For the most part, courts have adopted the “binding norm” test to discern “general statements of policy,” which do not have to undergo §553 procedures, from rules that do. Simply put, the crucial question is whether the document has “binding effect” or “binding practical effect.” If it does, then it’s a legislative rule subject to notice‐and‐comment.
But whom do the rules bind?
In its original form, the “binding norms” test pertained to the extent to which the agency’s issuance was binding on regulated parties. See, e.g., Pacific Gas & Electric Co. v. FPC, 506 F.2d 33, 38 (D.C. Cir. 1974). Some circuits, however, have held that a policy statement is a legislative rule if it binds the agency rather than the public. See, e.g., 818 F.2d 943, 948 (D.C. Cir. 1987); see also Texas v. United States, 86 F. Supp. 3d 591, 610 (S.D. Tex.), aff’d, 809 F.3d 134 (5th Cir. 2015) (employing this reasoning to find unlawful the Obama‐era deferred action immigration policy).
Esteemed scholars argue that courts are mistaken to apply the binding norm test to an agency’s internal law of administration. Prof. Peter Strauss, for example, recently argued on this blog that “treating impact on agency staff and impact on outsiders as equivalent, is badly mistaken and counterproductive.” For Prof. Strauss and other venerable scholars, agency recourse to “soft law” is essential to foster administrative efficiency, a more uniform rule of law, and (relatedly) the constitutional duty for effective supervision of agency decision‐making.
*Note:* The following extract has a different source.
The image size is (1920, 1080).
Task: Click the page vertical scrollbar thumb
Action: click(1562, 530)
These arguments are well‐taken, and their authors are brilliant admin law scholars, but I’m unconvinced. For me, the problem is with their attempts to draw a bright‐line distinction between an issuance that “impacts agency staff” and one that “impacts outsiders.” According to Prof. Strauss, binding guidance on the former (“inside” government) is welcome, while binding guidance on the latter (“outside” government) is rightly objectionable. Yet, at some point, the two concepts must bleed into one another. If a purported “general statement of policy” instructs agency enforcement staff to significantly change its long‐held behavior regarding a policy of great consequence, then I think it’s obvious that the agency has tried to circumvent notice‐and‐comment procedures in violation of the APA. Because I think it’s impossible to draw bright lines in discerning APA “rules” from “general statements of policy” (and “interpretative rules,” for that matter), I would instead rely on a case‐by‐case approach that focused on reliance interests, the importance of the policy, and the magnitude of the agency’s policy shift..
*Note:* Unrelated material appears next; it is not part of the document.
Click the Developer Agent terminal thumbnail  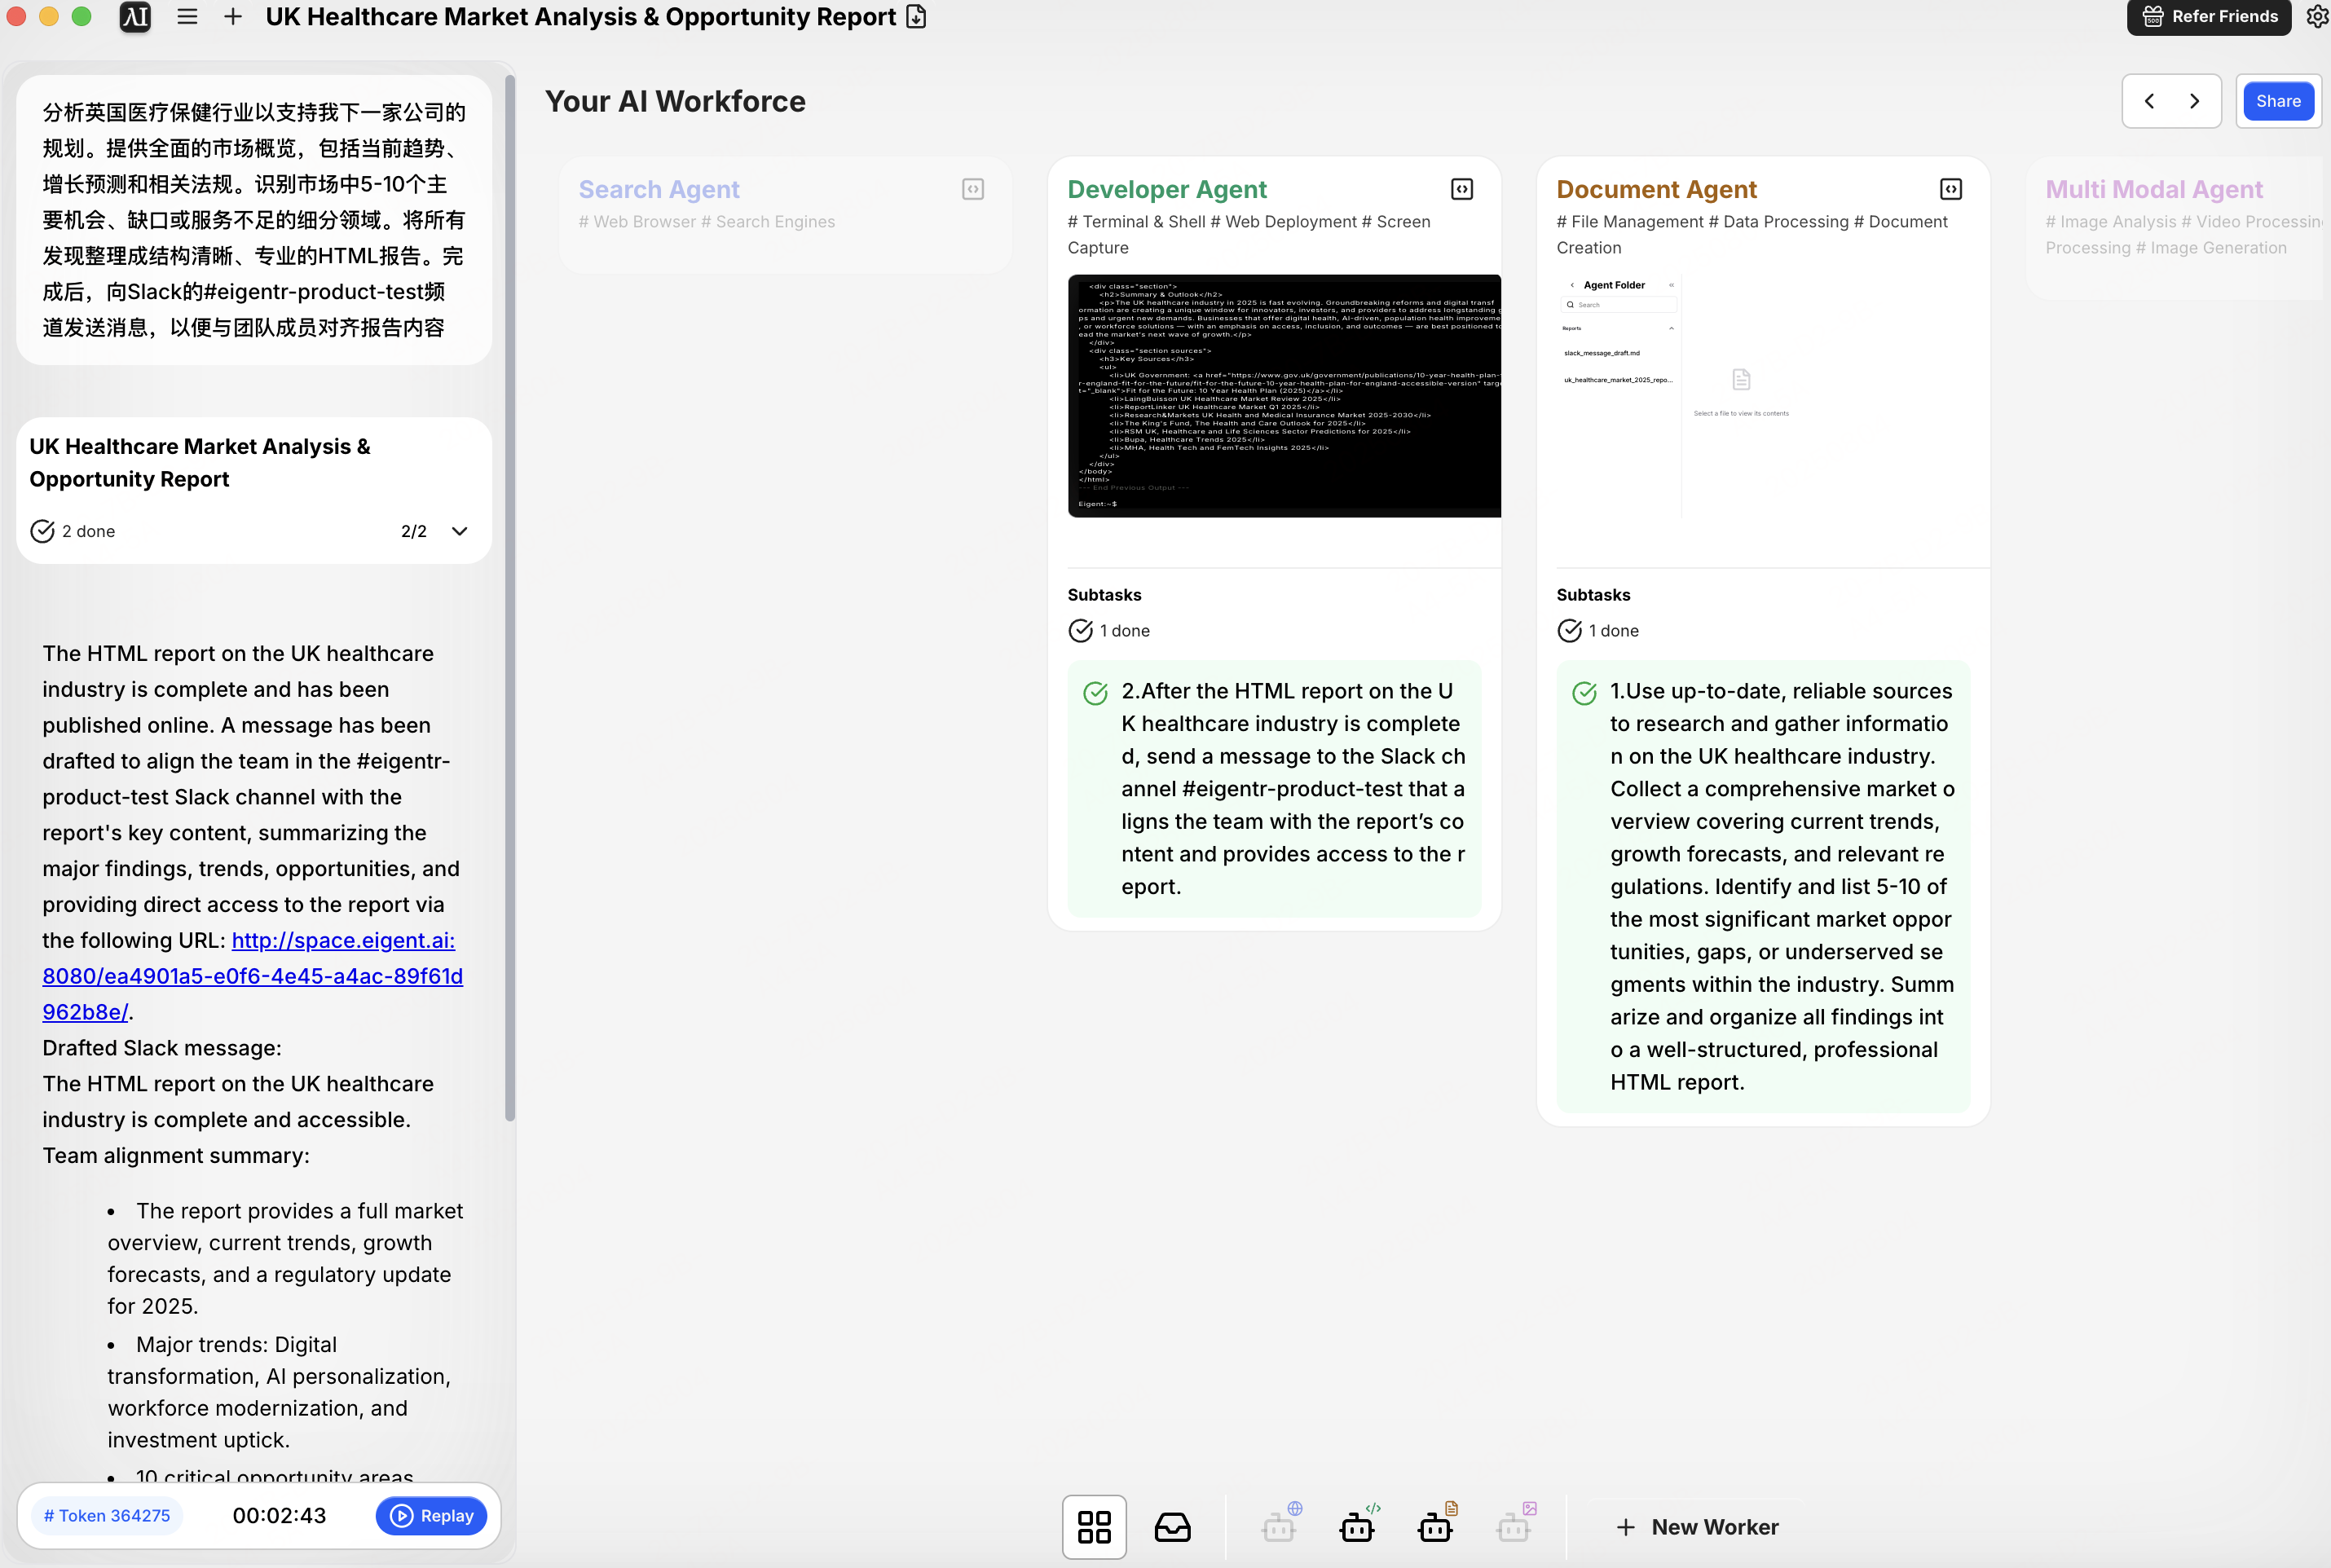(1284, 396)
In any case, such nuance is immaterial to the Ninth Circuit, which has adopted the “binding effect” test regardless whether the policy statement implicates the agency or the public. Last month, for example, the panel’s per curiam opinion in Innovation Law Lab v. McAleenan, employed the “inside agency” variation of the test; in 2004, a Ninth Circuit panel adopted the “outside agency” approach. On this matter, it should go without saying that I’m sympathetic to the Ninth Circuit’s doctrinal evolution.
Cool Case Alert!
In Murray v. BEJ Minerals, an en banc Ninth Circuit panel certified the following question to the Montana Supreme Court: “Whether, under Montana law, dinosaur fossils constitute “minerals” for the purpose of a mineral reservation.” In other words, are dinosaur fossils subject to above‐ground or below‐ground property rights regimes. Although it has nothing to do with administrative law, this is a really cool sounding case.